Missing or bad images occur when a merchant specifies an image location in their feed that leads to a missing or invalid image url. This is most likely just an oversight on the merchant’s part. However, this happens more often than you’d think.
When this occurs, the image processing portion of the pipeline creates an error notification so this can be looked into. The items with bad images will be skipped during the process and the merchant will be notified as needed.
An incomplete feed typically occurs when a merchant does not properly build their feed and as a result there are only a fraction of the items that should be in there.
To work around this, a site import on Teenormous is halted if there are less than 60% of the current number of items on the site within the feed. If the decrease seems legit, the feed needs to be force imported to override this check.
Last but not least, a stale or outdated feed is probably the most common and most annoying of the issues to deal with on Teenormous.

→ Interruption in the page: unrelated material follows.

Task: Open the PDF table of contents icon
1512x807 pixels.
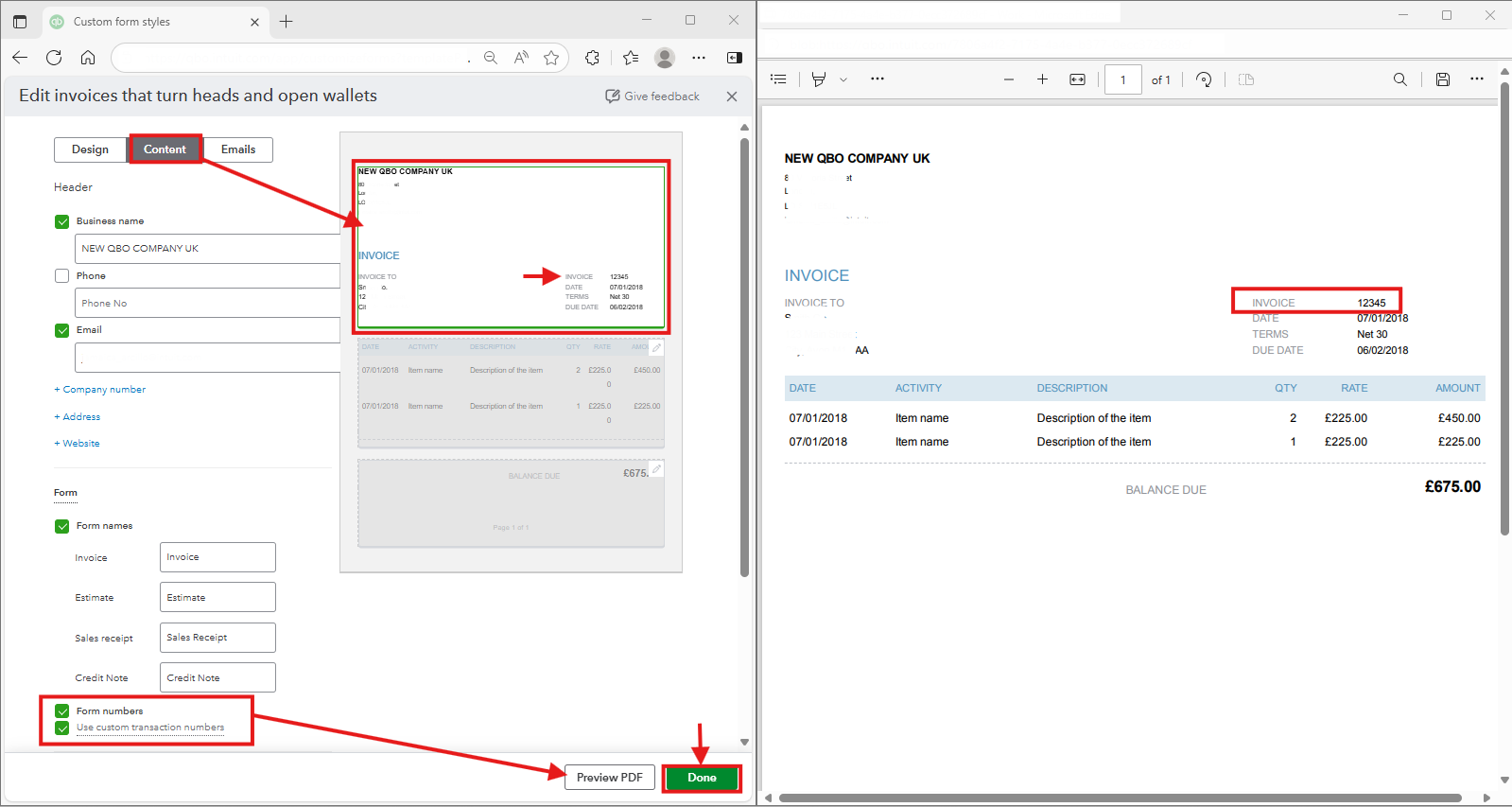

This typically occurs because a merchant is not creating their feed automatically and they forget to update it, or it is just too tedious to do so they put it off until someone complains.
To help detect this scenario on Teenormous, we track the time a feed was changed and imported on the site. If this goes beyond a certain number of days, we will reach out to the merchant to address this.
In summary, when dealing with a large number of products from a varied number of sources, a little automation goes a long way. Automation is a living, breathing process that will grow over time based on the ever changing needs of your company. I hope you found some of these experiences helpful.